Records in a dataset:
## Begin
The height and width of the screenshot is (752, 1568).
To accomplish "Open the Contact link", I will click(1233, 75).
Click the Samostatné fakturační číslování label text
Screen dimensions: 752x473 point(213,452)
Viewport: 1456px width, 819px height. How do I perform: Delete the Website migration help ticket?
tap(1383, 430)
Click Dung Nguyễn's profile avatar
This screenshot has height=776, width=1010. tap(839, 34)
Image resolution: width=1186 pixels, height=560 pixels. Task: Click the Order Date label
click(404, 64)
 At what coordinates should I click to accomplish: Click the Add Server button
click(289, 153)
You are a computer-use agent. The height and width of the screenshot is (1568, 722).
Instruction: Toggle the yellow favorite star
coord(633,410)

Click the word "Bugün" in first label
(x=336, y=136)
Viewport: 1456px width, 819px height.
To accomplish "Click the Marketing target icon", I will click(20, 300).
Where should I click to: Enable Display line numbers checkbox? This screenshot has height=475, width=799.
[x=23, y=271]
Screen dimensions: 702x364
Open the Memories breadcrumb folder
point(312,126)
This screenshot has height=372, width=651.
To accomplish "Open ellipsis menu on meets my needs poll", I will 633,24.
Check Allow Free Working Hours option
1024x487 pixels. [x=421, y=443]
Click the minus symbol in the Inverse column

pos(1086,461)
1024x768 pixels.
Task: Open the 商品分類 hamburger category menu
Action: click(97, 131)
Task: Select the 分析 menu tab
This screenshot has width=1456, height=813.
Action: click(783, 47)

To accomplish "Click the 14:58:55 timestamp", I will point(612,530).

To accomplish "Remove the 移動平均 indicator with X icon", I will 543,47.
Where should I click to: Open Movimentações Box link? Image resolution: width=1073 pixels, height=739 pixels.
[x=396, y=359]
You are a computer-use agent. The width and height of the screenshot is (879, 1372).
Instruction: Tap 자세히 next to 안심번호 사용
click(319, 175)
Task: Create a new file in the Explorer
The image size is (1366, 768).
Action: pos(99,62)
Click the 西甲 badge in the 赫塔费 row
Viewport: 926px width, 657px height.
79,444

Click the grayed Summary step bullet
## End
• **Goal**
Could you convert all of the material above into a JSON list of strings, with one string per line and blank lines left out?

• **Solution**
[
  "The height and width of the screenshot is (752, 1568).",
  "To accomplish \"Open the Contact link\", I will click(1233, 75).",
  "Click the Samostatné fakturační číslování label text",
  "Screen dimensions: 752x473 point(213,452)",
  "Viewport: 1456px width, 819px height. How do I perform: Delete the Website migration help ticket?",
  "tap(1383, 430)",
  "Click Dung Nguyễn's profile avatar",
  "This screenshot has height=776, width=1010. tap(839, 34)",
  "Image resolution: width=1186 pixels, height=560 pixels. Task: Click the Order Date label",
  "click(404, 64)",
  " At what coordinates should I click to accomplish: Click the Add Server button",
  "click(289, 153)",
  "You are a computer-use agent. The height and width of the screenshot is (1568, 722).",
  "Instruction: Toggle the yellow favorite star",
  "coord(633,410)",
  "Click the word \"Bugün\" in first label",
  "(x=336, y=136)",
  "Viewport: 1456px width, 819px height.",
  "To accomplish \"Click the Marketing target icon\", I will click(20, 300).",
  "Where should I click to: Enable Display line numbers checkbox? This screenshot has height=475, width=799.",
  "[x=23, y=271]",
  "Screen dimensions: 702x364",
  "Open the Memories breadcrumb folder",
  "point(312,126)",
  "This screenshot has height=372, width=651.",
  "To accomplish \"Open ellipsis menu on meets my needs poll\", I will 633,24.",
  "Check Allow Free Working Hours option",
  "1024x487 pixels. [x=421, y=443]",
  "Click the minus symbol in the Inverse column",
  "pos(1086,461)",
  "1024x768 pixels.",
  "Task: Open the 商品分類 hamburger category menu",
  "Action: click(97, 131)",
  "Task: Select the 分析 menu tab",
  "This screenshot has width=1456, height=813.",
  "Action: click(783, 47)",
  "To accomplish \"Click the 14:58:55 timestamp\", I will point(612,530).",
  "To accomplish \"Remove the 移動平均 indicator with X icon\", I will 543,47.",
  "Where should I click to: Open Movimentações Box link? Image resolution: width=1073 pixels, height=739 pixels.",
  "[x=396, y=359]",
  "You are a computer-use agent. The width and height of the screenshot is (879, 1372).",
  "Instruction: Tap 자세히 next to 안심번호 사용",
  "click(319, 175)",
  "Task: Create a new file in the Explorer",
  "The image size is (1366, 768).",
  "Action: pos(99,62)",
  "Click the 西甲 badge in the 赫塔费 row",
  "Viewport: 926px width, 657px height.",
  "79,444",
  "Click the grayed Summary step bullet"
]